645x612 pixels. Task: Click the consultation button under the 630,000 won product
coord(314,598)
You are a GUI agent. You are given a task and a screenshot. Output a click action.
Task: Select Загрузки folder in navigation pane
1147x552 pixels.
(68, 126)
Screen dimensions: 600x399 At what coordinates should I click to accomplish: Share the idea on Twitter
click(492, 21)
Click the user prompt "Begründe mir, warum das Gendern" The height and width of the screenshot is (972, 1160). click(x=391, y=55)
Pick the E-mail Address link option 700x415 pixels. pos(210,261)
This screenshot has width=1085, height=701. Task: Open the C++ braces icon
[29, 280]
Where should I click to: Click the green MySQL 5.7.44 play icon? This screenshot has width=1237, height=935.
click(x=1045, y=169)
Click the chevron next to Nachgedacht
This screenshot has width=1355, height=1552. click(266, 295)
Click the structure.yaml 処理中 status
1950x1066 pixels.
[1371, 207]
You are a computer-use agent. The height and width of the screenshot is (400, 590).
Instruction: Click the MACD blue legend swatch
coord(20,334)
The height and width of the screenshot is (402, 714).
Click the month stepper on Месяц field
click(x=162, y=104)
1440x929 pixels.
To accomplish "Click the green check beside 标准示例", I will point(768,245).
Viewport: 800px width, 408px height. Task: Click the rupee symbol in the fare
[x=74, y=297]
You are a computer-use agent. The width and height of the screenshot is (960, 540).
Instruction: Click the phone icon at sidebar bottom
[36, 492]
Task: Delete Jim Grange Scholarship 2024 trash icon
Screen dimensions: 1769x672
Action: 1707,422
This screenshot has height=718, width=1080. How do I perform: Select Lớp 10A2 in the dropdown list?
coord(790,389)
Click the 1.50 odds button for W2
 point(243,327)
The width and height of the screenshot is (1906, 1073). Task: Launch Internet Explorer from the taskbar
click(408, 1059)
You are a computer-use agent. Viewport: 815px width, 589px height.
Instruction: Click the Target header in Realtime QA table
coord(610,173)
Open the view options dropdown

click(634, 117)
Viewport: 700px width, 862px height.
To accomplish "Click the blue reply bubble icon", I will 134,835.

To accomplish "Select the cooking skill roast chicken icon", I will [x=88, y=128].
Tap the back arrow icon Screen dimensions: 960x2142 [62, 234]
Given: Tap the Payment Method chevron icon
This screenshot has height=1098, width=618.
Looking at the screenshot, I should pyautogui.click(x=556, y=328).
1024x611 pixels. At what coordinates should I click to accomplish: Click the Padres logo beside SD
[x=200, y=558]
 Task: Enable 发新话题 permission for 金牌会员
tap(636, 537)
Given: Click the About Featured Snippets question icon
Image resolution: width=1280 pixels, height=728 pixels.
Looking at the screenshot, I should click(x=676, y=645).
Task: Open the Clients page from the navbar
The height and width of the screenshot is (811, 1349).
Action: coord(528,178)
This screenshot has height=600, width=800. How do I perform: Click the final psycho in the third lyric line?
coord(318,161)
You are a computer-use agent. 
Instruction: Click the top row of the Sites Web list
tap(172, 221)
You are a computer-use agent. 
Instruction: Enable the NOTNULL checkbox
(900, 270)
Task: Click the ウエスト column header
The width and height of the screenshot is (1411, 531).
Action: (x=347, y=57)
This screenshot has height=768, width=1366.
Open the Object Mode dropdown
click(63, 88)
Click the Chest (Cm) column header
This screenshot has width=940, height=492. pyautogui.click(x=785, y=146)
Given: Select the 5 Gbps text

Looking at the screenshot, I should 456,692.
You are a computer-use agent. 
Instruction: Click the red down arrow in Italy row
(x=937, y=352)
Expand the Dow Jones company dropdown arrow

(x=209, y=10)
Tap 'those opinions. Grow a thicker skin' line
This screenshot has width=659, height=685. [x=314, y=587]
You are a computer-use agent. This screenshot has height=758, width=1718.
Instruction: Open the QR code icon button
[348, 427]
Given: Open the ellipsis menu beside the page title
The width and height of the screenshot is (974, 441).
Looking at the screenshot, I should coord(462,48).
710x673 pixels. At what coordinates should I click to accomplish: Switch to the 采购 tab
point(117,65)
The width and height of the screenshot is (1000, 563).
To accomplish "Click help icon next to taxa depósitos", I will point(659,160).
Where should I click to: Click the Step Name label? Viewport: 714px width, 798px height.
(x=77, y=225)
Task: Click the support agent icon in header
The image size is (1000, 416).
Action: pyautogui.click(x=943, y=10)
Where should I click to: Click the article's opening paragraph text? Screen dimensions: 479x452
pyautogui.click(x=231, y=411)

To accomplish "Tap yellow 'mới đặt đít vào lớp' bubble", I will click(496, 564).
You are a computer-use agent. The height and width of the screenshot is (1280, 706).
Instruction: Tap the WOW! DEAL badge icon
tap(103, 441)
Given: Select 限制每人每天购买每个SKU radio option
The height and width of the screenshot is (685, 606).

- - -

**What you are asked to do:**
Only an exact transcription of all the records above counts as an answer.

**Reply to the task:**
645x612 pixels. Task: Click the consultation button under the 630,000 won product
coord(314,598)
You are a GUI agent. You are given a task and a screenshot. Output a click action.
Task: Select Загрузки folder in navigation pane
1147x552 pixels.
(68, 126)
Screen dimensions: 600x399 At what coordinates should I click to accomplish: Share the idea on Twitter
click(492, 21)
Click the user prompt "Begründe mir, warum das Gendern" The height and width of the screenshot is (972, 1160). click(x=391, y=55)
Pick the E-mail Address link option 700x415 pixels. pos(210,261)
This screenshot has width=1085, height=701. Task: Open the C++ braces icon
[29, 280]
Where should I click to: Click the green MySQL 5.7.44 play icon? This screenshot has width=1237, height=935.
click(x=1045, y=169)
Click the chevron next to Nachgedacht
This screenshot has width=1355, height=1552. click(266, 295)
Click the structure.yaml 処理中 status
1950x1066 pixels.
[1371, 207]
You are a computer-use agent. The height and width of the screenshot is (400, 590).
Instruction: Click the MACD blue legend swatch
coord(20,334)
The height and width of the screenshot is (402, 714).
Click the month stepper on Месяц field
click(x=162, y=104)
1440x929 pixels.
To accomplish "Click the green check beside 标准示例", I will point(768,245).
Viewport: 800px width, 408px height. Task: Click the rupee symbol in the fare
[x=74, y=297]
You are a computer-use agent. The width and height of the screenshot is (960, 540).
Instruction: Click the phone icon at sidebar bottom
[36, 492]
Task: Delete Jim Grange Scholarship 2024 trash icon
Screen dimensions: 1769x672
Action: 1707,422
This screenshot has height=718, width=1080. How do I perform: Select Lớp 10A2 in the dropdown list?
coord(790,389)
Click the 1.50 odds button for W2
 point(243,327)
The width and height of the screenshot is (1906, 1073). Task: Launch Internet Explorer from the taskbar
click(408, 1059)
You are a computer-use agent. Viewport: 815px width, 589px height.
Instruction: Click the Target header in Realtime QA table
coord(610,173)
Open the view options dropdown

click(634, 117)
Viewport: 700px width, 862px height.
To accomplish "Click the blue reply bubble icon", I will 134,835.

To accomplish "Select the cooking skill roast chicken icon", I will [x=88, y=128].
Tap the back arrow icon Screen dimensions: 960x2142 [62, 234]
Given: Tap the Payment Method chevron icon
This screenshot has height=1098, width=618.
Looking at the screenshot, I should pyautogui.click(x=556, y=328).
1024x611 pixels. At what coordinates should I click to accomplish: Click the Padres logo beside SD
[x=200, y=558]
 Task: Enable 发新话题 permission for 金牌会员
tap(636, 537)
Given: Click the About Featured Snippets question icon
Image resolution: width=1280 pixels, height=728 pixels.
Looking at the screenshot, I should click(x=676, y=645).
Task: Open the Clients page from the navbar
The height and width of the screenshot is (811, 1349).
Action: coord(528,178)
This screenshot has height=600, width=800. How do I perform: Click the final psycho in the third lyric line?
coord(318,161)
You are a computer-use agent. 
Instruction: Click the top row of the Sites Web list
tap(172, 221)
You are a computer-use agent. 
Instruction: Enable the NOTNULL checkbox
(900, 270)
Task: Click the ウエスト column header
The width and height of the screenshot is (1411, 531).
Action: (x=347, y=57)
This screenshot has height=768, width=1366.
Open the Object Mode dropdown
click(63, 88)
Click the Chest (Cm) column header
This screenshot has width=940, height=492. pyautogui.click(x=785, y=146)
Given: Select the 5 Gbps text

Looking at the screenshot, I should 456,692.
You are a computer-use agent. 
Instruction: Click the red down arrow in Italy row
(x=937, y=352)
Expand the Dow Jones company dropdown arrow

(x=209, y=10)
Tap 'those opinions. Grow a thicker skin' line
This screenshot has width=659, height=685. [x=314, y=587]
You are a computer-use agent. This screenshot has height=758, width=1718.
Instruction: Open the QR code icon button
[348, 427]
Given: Open the ellipsis menu beside the page title
The width and height of the screenshot is (974, 441).
Looking at the screenshot, I should coord(462,48).
710x673 pixels. At what coordinates should I click to accomplish: Switch to the 采购 tab
point(117,65)
The width and height of the screenshot is (1000, 563).
To accomplish "Click help icon next to taxa depósitos", I will point(659,160).
Where should I click to: Click the Step Name label? Viewport: 714px width, 798px height.
(x=77, y=225)
Task: Click the support agent icon in header
The image size is (1000, 416).
Action: pyautogui.click(x=943, y=10)
Where should I click to: Click the article's opening paragraph text? Screen dimensions: 479x452
pyautogui.click(x=231, y=411)

To accomplish "Tap yellow 'mới đặt đít vào lớp' bubble", I will click(496, 564).
You are a computer-use agent. The height and width of the screenshot is (1280, 706).
Instruction: Tap the WOW! DEAL badge icon
tap(103, 441)
Given: Select 限制每人每天购买每个SKU radio option
The height and width of the screenshot is (685, 606).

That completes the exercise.